St Peter and St Paul’s Church, Tuttington has received a financial boost from the government’s £1.57 billion Culture Recovery Fund to help fund essential survey work during the coronavirus pandemic.
Lifeline grants from the Culture Recovery Fund are designed to protect heritage sites and ensure that jobs and access to culture and heritage in local communities are protected during the months ahead.
Tuttington Church has been awarded £16,039 for essential survey work to assess the rate of deterioration to the tower, in particular the cracks and bulges in the masonry and failing internal timberwork, and to the nave walls and chancel roof.
Grants of up to £25,000 are being allocated to cherished heritage sites, like Tuttington Church, across the country to cover urgently needed maintenance and repairs. This vital funding comes from a part of the Culture Recovery Fund called the Heritage Stimulus Fund and is administered on behalf of the government by Historic England.
As well as rescuing precious heritage buildings in need, the injection of cash will protect livelihoods for some of the most vulnerable heritage specialists and contractors working in the sector.
Culture Secretary, Oliver Dowden, said: “These grants will help the places that have shaped our skylines for hundreds of years and that continue to define culture in our towns and cities. We’re protecting heritage and culture in every corner of the country to save jobs and ensure it’s there for future generations to enjoy.”
St Peter and St Paul’s Church has played an important role in the community of Tuttington for almost 1000 years. It is an important round-towered medieval church most examples of which occur only in Norfolk.
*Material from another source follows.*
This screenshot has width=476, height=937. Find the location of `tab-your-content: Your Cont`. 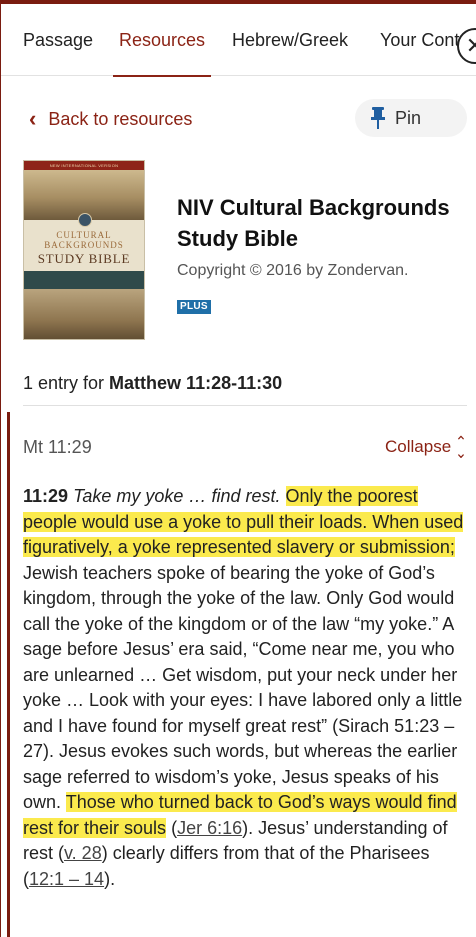

tab-your-content: Your Cont is located at coordinates (420, 40).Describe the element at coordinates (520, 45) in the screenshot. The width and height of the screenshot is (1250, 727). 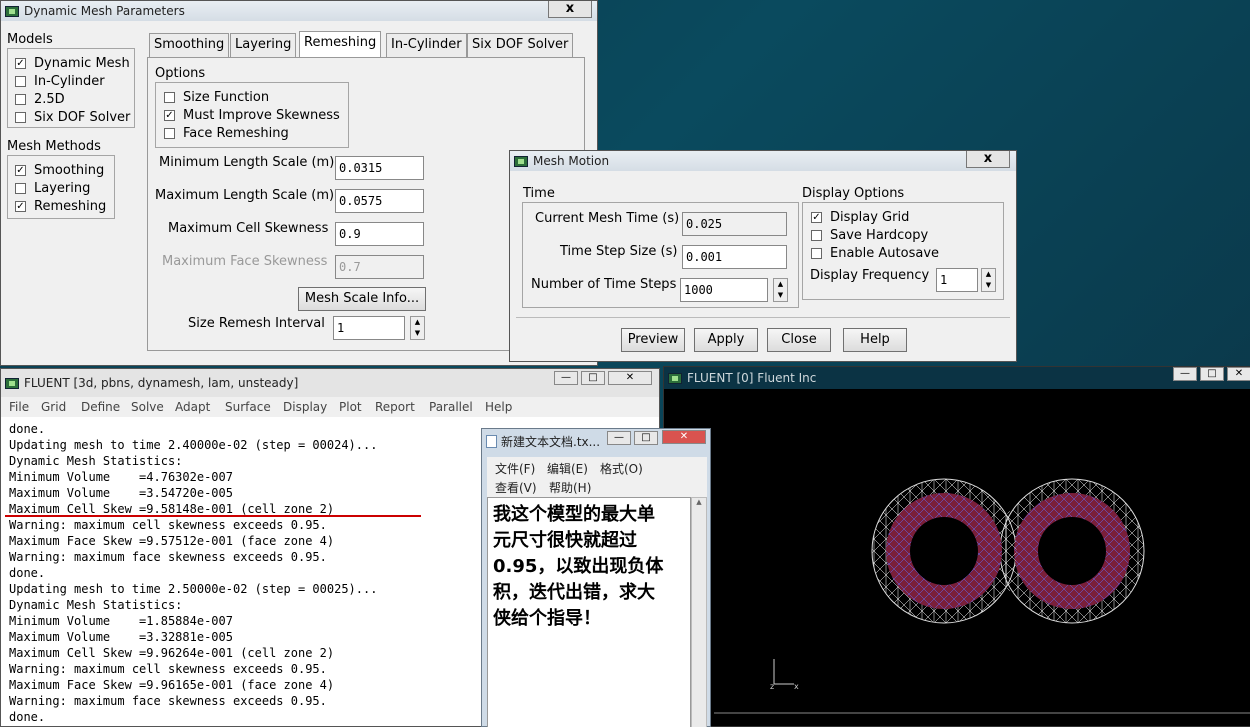
I see `tab-six-dof-solver: Six DOF Solver` at that location.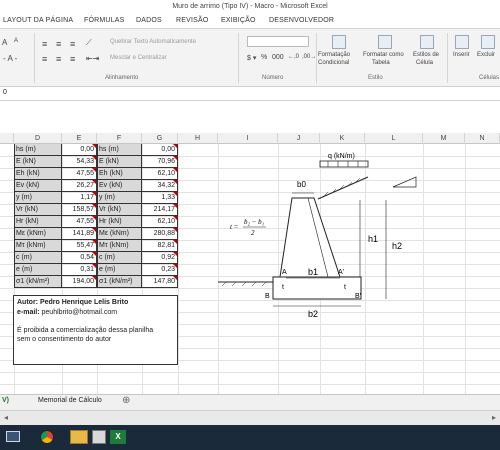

It has a grade II-star listing and is noted not just for its round tower but also for its unique pew end carvings. The church is the only community building in Tuttington used both for regular services and village events.
Church Warden June Rumsby said “We are so pleased to receive this financial help from Historic England, it will make a real difference to the work that needs to be done to prevent our church building from further decay and keep it as an important part of the life of our village.”
Fundraising organisers Janet Lodge and Simon Covey said “After many years of fundraising with the support of our community this is a real boost to morale, especially at a time when ongoing fundraising has become virtually impossible. It will not only enable us to establish in detail where the building is failing so we can prioritise the repairs, but is an essential phase of our long term project to restore the building and improve the facilities for the community now and for future generations”.
Work was due to start mid January, the current lockdown restrictions mean it has had to be delayed, but we are still hoping that we will see some work starting by the end of February.
Duncan Wilson, Historic England Chief Executive said: “Historic places across the country are being supported by the Government’s grants awarded under the Culture Recovery Fund. This funding is a lifeline which is kick-starting essential repairs and maintenance at many of our most precious historic sites, so they can begin to recover from the damaging effects of COVID-19.
“It is also providing employment for skilled craft workers who help keep historic places alive and the wheels of the heritage sector turning. Our shared heritage is an anchor for us all in these challenging times and this funding will help to ensure it remains part of our collective future.”.